From first line to last, give the records again word for word and omit the pictures.

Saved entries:
▬▬▬▬▬▬
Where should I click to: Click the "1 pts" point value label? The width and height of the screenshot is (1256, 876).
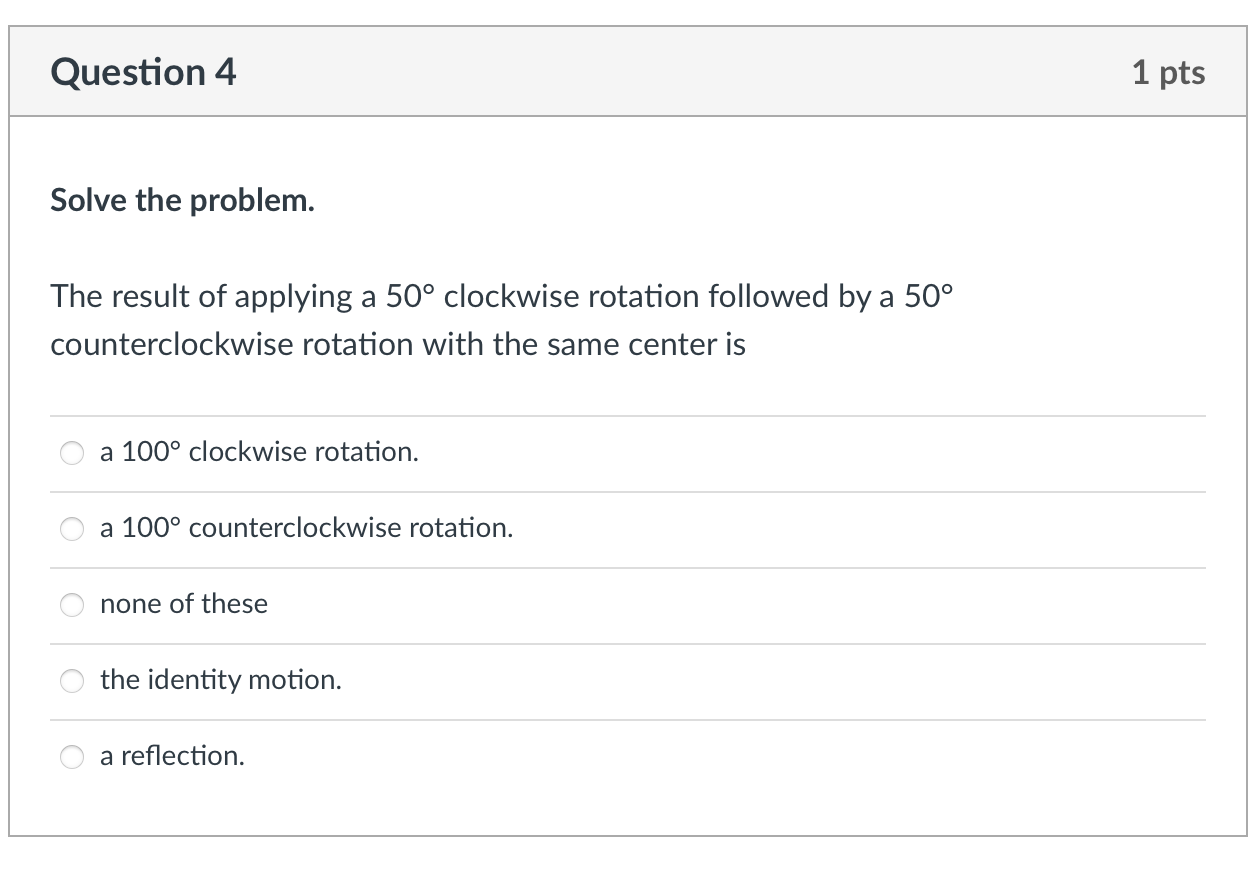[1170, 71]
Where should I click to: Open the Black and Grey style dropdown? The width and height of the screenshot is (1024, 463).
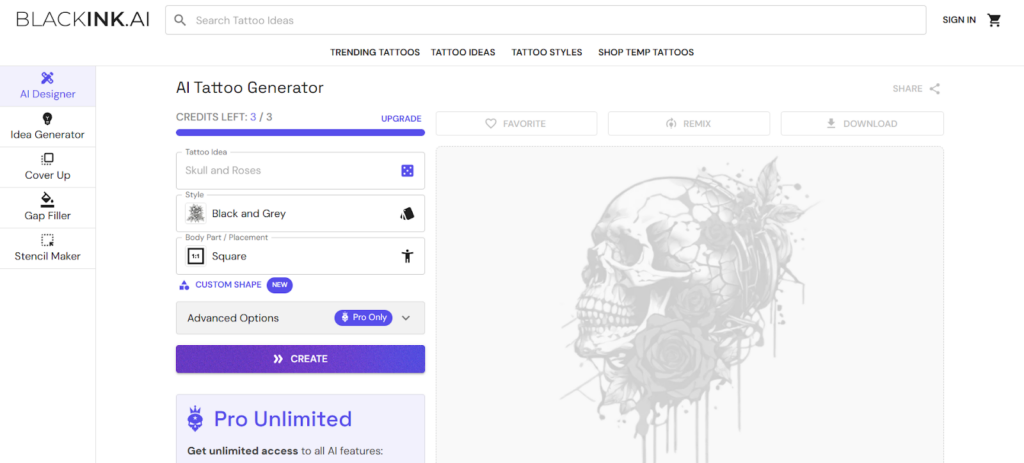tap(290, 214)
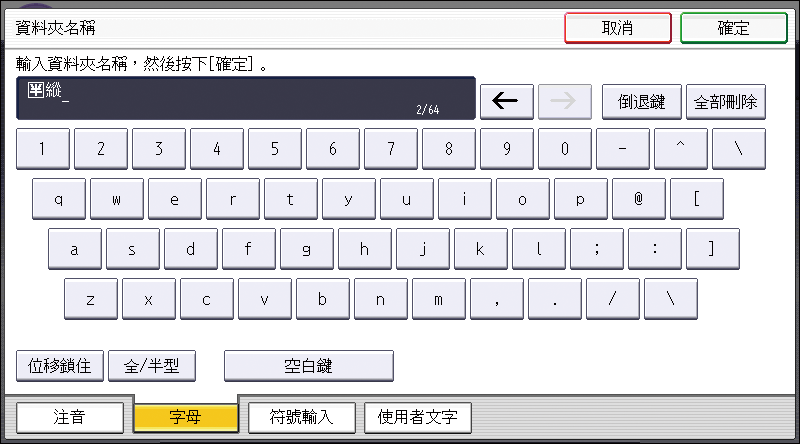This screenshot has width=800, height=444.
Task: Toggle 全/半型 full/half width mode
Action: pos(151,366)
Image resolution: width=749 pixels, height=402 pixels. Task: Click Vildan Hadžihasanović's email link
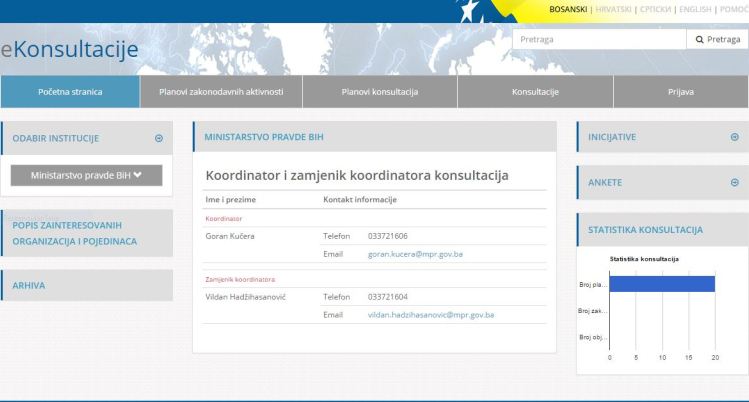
▬▬▬▬▬▬
ANSWER TO THE PROBLEM:
Where should I click to: Click the "1 pts" point value label? The width and height of the screenshot is (1256, 876).
[1170, 71]
Where should I click to: Open the Black and Grey style dropdown? The width and height of the screenshot is (1024, 463).
tap(290, 214)
This screenshot has width=800, height=444.
Task: Toggle 全/半型 full/half width mode
Action: pos(151,366)
Image resolution: width=749 pixels, height=402 pixels. Task: Click Vildan Hadžihasanović's email link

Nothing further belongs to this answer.